Winterbirth
Page 4
After a time the track began to skirt round to the north of the Glas Water. The great wetland swallowed the river, hiding its course amidst a maze of pools, channels and marshes. In a month or two, there would be an unbroken sheet of pale water covering a great sweep of the valley floor. Riding along the fringes of this wild place, Orisian could see, faint in its misty heart, the ruined towers of old Kan Avor. The broken turrets and spires of the drowned city rose above the waters like a ghostly ship on the sea's horizon. The sight, as it always did, stirred a faint unease in him. He had gone there once, as a child, with his brother Fariel. It had been high summer, exceptionally dry, and the waters were low enough for them to ride through some of the city's desolate streets. The muck and weed-crusted ruins loomed over them, obscuring the sun. Orisian had thought it a haunted, ugly place and he had not been back, for all Fariel's good-natured taunts at his fearfulness. Fariel had never been one to pay much heed to fear.

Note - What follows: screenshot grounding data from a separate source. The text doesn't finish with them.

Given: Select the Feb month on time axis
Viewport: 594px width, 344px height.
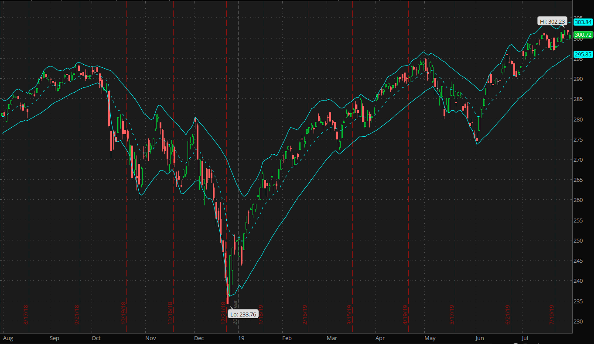Looking at the screenshot, I should pos(287,338).
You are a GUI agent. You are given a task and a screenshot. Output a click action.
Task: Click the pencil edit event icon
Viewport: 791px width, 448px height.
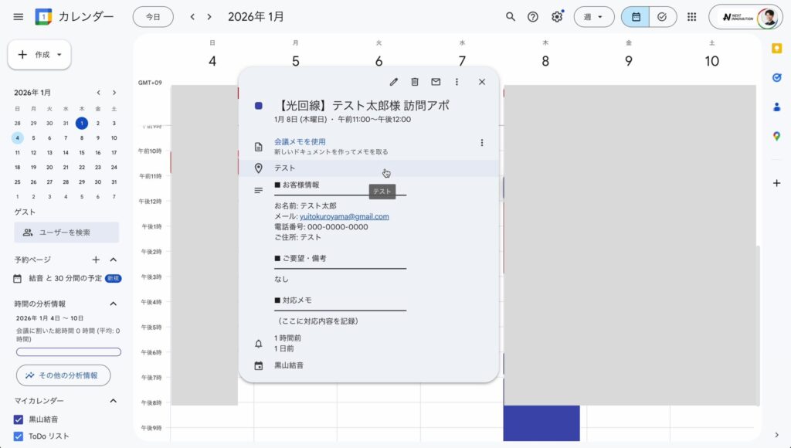pos(394,82)
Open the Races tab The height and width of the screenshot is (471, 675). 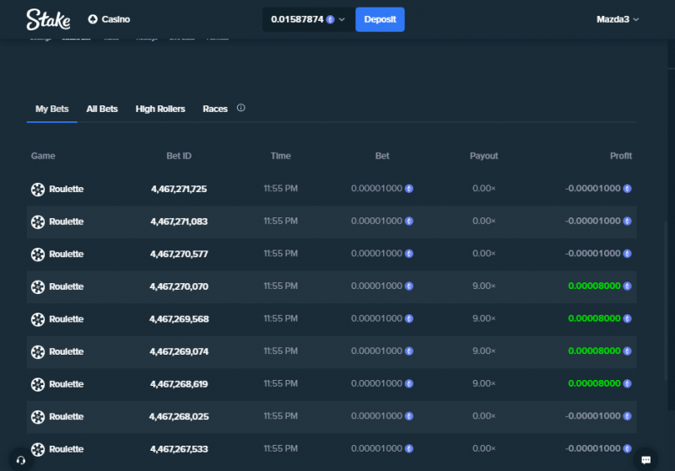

'They should tear it down,' said Kylane, seeing the line of Orisian's gaze. 'Does no good to have that foul place rotting there. And fine farmland sunk along with it, too.'
'People need reminding,' muttered Rothe. 'The Black Road is still there, in the north. Without those ruins to remind them, how soon would people forget? There's too many have done that already.'
Kylane shrugged. 'You can't fault people for enjoying peace. It's better than thirty years since the last battle.'
'You can fault them if they start to believe peace is forever. Every day, those beyond the Vale of Stones wake up thinking the Gods will return if only they could subject us all to their precious creed. You don't imagine they've stopped wanting to get these lands back just because they haven't tried in the last thirty years, do you?'
Here, close upon the edge of the Glas Water, the road was in poorer repair and stretches of deeply rutted mud often blocked their way. As they worked around one such obstruction Kylane gave a cry of surprise and reached precariously down from his saddle. When he hauled himself upright again, he was brandishing a trophy: a human jaw bone.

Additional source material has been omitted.